Should childhood vaccination be mandatory?
In the British Medical Journal today, two experts debate whether childhood vaccination should be mandatory in the UK.
Paul Offit, Chief of Infectious diseases at the Children's Hospital of Philadelphia believes that mandatory vaccination is needed to protect vulnerable people from infection.
He argues that, when parents choose not to vaccinate, not only are they making a choice for their own children, they are also making a choice for those with whom their children come into contact. This includes children who are too young to receive vaccines and those who can't be vaccinated and depend on those around them to be protected.
Which is paramount: the freedom to make bad health decisions or the right of the community to protect itself from those decisions, he asks?
In the United States, mandatory vaccination clearly increases uptake, he says. For example, unlike the UK and Europe, the US didn't suffer a measles epidemic after claims of a link between the MMR vaccine and autism. And in 2011, most of the 200 measles cases in the US were linked to European travel.
"Someday we may live in a world that doesn't scare patients into making bad health decisions," he concludes. "Until then, vaccine mandates are the best way to ensure protection from illnesses that have caused so much needless suffering and death."
But David Salisbury, Director of Immunisation at the UK Department of Health, argues that there are more workable ways to ensure high uptake.

Problem description: Retype the passage of the vaccination debate text starting at "In the United" and ending at "ensure high uptake.". Rely only on the vaccination debate text for this work.

Collected data:
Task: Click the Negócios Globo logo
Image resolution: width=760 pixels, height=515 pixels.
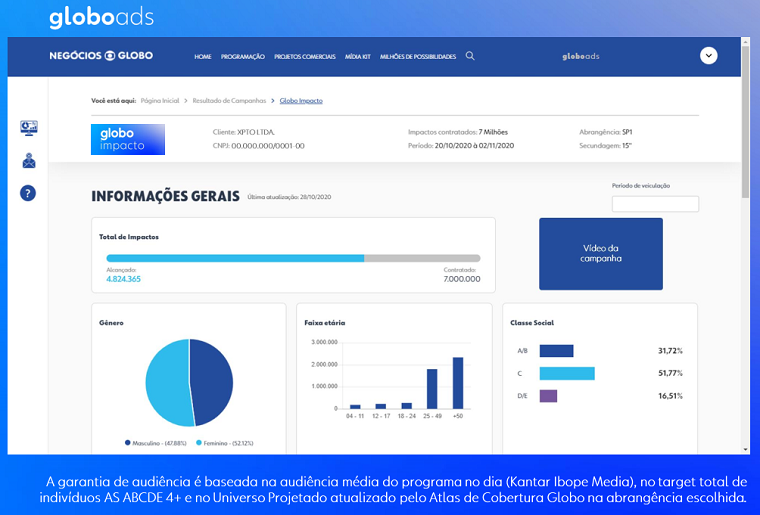Action: pos(101,56)
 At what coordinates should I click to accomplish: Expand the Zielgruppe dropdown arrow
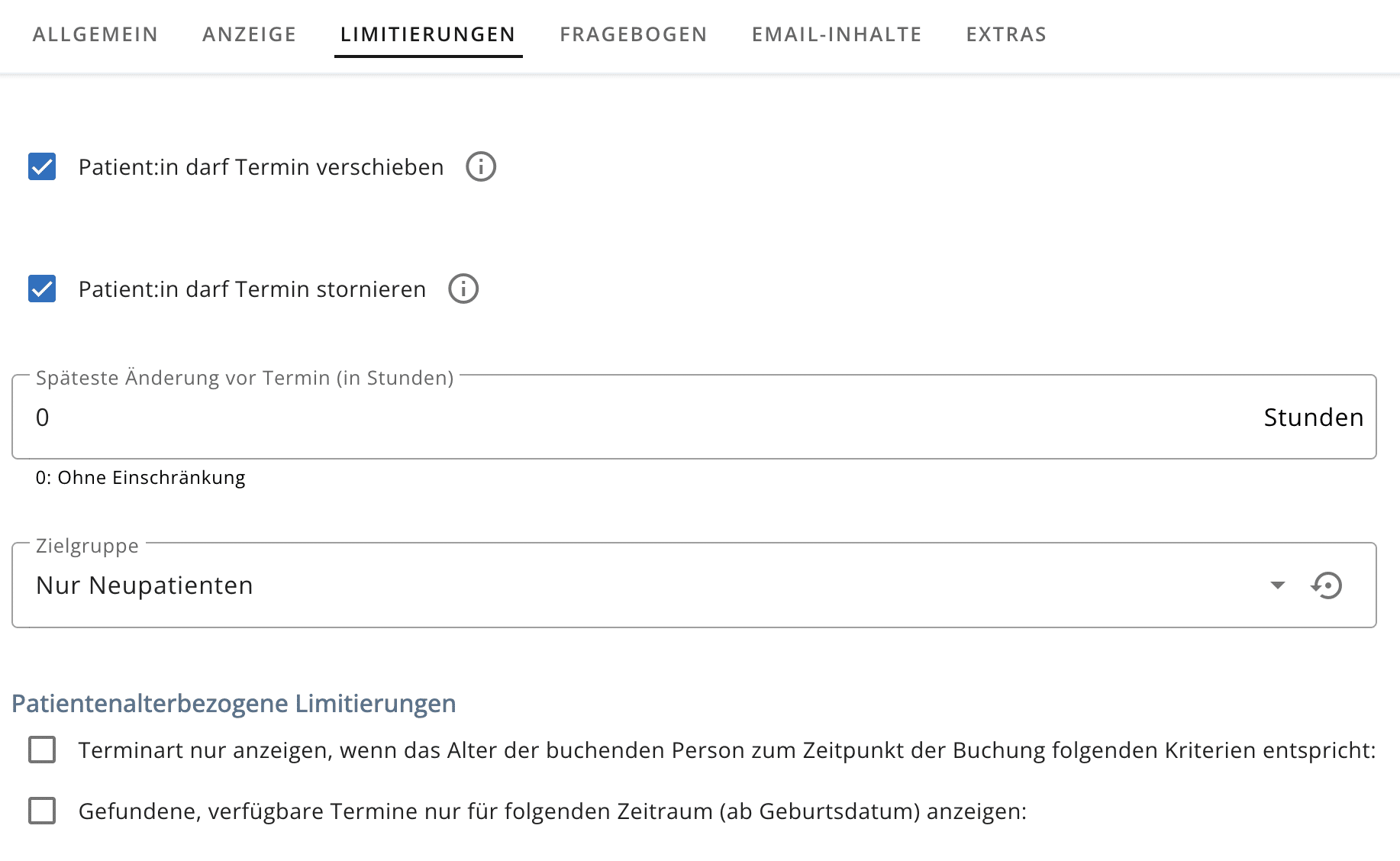[x=1277, y=585]
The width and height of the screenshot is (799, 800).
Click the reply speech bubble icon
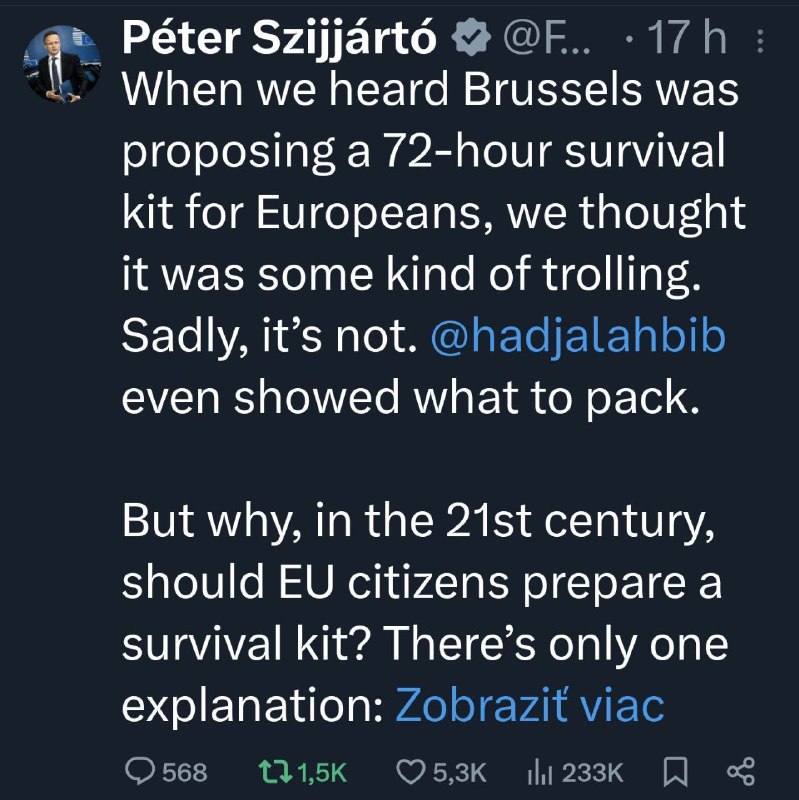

Exercise response:
In the United States, mandatory vaccination clearly increases uptake, he says. For example, unlike the UK and Europe, the US didn't suffer a measles epidemic after claims of a link between the MMR vaccine and autism. And in 2011, most of the 200 measles cases in the US were linked to European travel.
"Someday we may live in a world that doesn't scare patients into making bad health decisions," he concludes. "Until then, vaccine mandates are the best way to ensure protection from illnesses that have caused so much needless suffering and death."
But David Salisbury, Director of Immunisation at the UK Department of Health, argues that there are more workable ways to ensure high uptake.